MicroStrategy ONE
Data Mining Dataset Reports
Data mining dataset reports have a very simple structure. The data usually focuses on a specific subject or attribute, for example, customers, transactions, or products; this information is used to develop a predictive model.
A dataset report is like a table in a database and usually has the following features:
- Each row represents a specific attribute, such as customer, transaction, or product.
- The first column is a unique identifier for the specific record, such as customer name, customer identification number, transaction number, or product SKU number.
- Each of the remaining columns of the dataset report contains data that describes the item in that row, such as customer age or annual purchases, transaction location or amount, or product color or cost. These columns can be either of the following:
- Inputs to the predictive model, referred to as predictive inputs and also called independent variables
- Representations of outcomes worth predicting, also called dependent variables
The following is an example of a part of a dataset report for customer information:
Notice that each attribute, such as Customer Age Range, has two attribute forms on the report—the ID and the description. Some data mining software works better using numbers, such as the ID, while the description is included for ease of use.
Once the dataset report is ready, it can be used in a data mining analysis, usually in one of two ways:
- Creating a predictive metric using MicroStrategy: The dataset report is used to create a data mining model using MicroStrategy. More information on this approach can be found in Creating a Predictive Model.

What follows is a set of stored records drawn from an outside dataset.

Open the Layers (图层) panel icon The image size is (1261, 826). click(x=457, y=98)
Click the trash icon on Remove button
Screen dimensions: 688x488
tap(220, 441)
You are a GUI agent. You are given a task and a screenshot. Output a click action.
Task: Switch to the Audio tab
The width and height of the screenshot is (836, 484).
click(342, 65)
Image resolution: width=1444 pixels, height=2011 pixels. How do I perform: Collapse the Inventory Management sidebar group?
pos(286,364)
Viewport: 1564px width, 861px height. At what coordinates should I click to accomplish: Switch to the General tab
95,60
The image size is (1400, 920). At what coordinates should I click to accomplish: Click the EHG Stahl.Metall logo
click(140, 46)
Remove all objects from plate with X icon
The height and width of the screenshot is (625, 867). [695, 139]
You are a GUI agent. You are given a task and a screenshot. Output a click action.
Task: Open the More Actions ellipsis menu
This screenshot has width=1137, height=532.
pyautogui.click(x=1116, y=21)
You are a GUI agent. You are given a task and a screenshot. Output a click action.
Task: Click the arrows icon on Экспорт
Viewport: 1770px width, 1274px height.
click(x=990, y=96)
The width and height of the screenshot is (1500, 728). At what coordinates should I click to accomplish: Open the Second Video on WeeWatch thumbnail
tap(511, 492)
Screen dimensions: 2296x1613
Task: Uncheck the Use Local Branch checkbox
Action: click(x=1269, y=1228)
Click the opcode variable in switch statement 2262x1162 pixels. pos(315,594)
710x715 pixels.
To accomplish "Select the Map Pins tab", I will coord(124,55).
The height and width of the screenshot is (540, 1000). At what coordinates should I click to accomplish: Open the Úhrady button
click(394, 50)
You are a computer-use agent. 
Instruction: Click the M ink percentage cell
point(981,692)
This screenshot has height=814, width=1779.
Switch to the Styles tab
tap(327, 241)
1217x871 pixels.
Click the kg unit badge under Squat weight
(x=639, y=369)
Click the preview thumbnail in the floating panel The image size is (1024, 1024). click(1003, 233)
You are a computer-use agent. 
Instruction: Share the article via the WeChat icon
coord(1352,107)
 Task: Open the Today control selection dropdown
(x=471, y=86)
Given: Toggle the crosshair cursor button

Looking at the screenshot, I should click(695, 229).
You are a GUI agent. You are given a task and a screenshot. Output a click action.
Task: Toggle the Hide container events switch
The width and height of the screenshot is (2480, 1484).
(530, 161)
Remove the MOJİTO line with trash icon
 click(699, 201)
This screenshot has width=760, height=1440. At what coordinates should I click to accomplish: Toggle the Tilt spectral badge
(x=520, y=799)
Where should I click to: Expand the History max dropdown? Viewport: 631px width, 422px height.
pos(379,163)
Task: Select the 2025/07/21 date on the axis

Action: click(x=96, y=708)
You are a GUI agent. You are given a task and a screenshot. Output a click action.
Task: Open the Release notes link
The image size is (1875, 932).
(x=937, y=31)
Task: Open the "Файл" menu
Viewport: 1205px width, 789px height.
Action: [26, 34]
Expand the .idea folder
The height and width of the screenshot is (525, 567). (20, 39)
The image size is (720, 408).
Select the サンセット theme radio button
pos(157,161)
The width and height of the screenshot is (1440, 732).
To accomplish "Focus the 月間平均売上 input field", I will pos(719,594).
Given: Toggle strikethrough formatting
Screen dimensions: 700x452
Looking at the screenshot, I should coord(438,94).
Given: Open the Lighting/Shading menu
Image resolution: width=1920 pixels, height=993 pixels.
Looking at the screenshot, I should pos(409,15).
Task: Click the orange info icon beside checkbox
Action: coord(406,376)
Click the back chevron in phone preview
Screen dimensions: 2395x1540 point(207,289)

- Creating a predictive metric with a third-party data mining tool: The dataset report is made available for analysis by an external application, usually in one of the following ways:
- The dataset report is created in the database as a table using MicroStrategy's Data Mart feature. Third-party data mining applications can easily access databases using ODBC and SQL. This setup also promotes consistency between the dataset report used to develop the predictive model, especially for the variable names and data types. It does require database accessibility and database storage space. For more information on data marts, see Accessing Subsets of Data: Data Marts.
- The dataset report is exported to a particular file format using MicroStrategy's export capabilities. Third-party data mining applications can access many file formats such as Microsoft Excel, text files, and so on. Exporting files requires that the data type of each variable is determined on-the-fly by the data mining application. This interpretation may need correction by the user. On the other hand, this approach is usually easier for most people and does not require help with database administration. See the MicroStrategy online help for more information on exporting reports from MicroStrategy.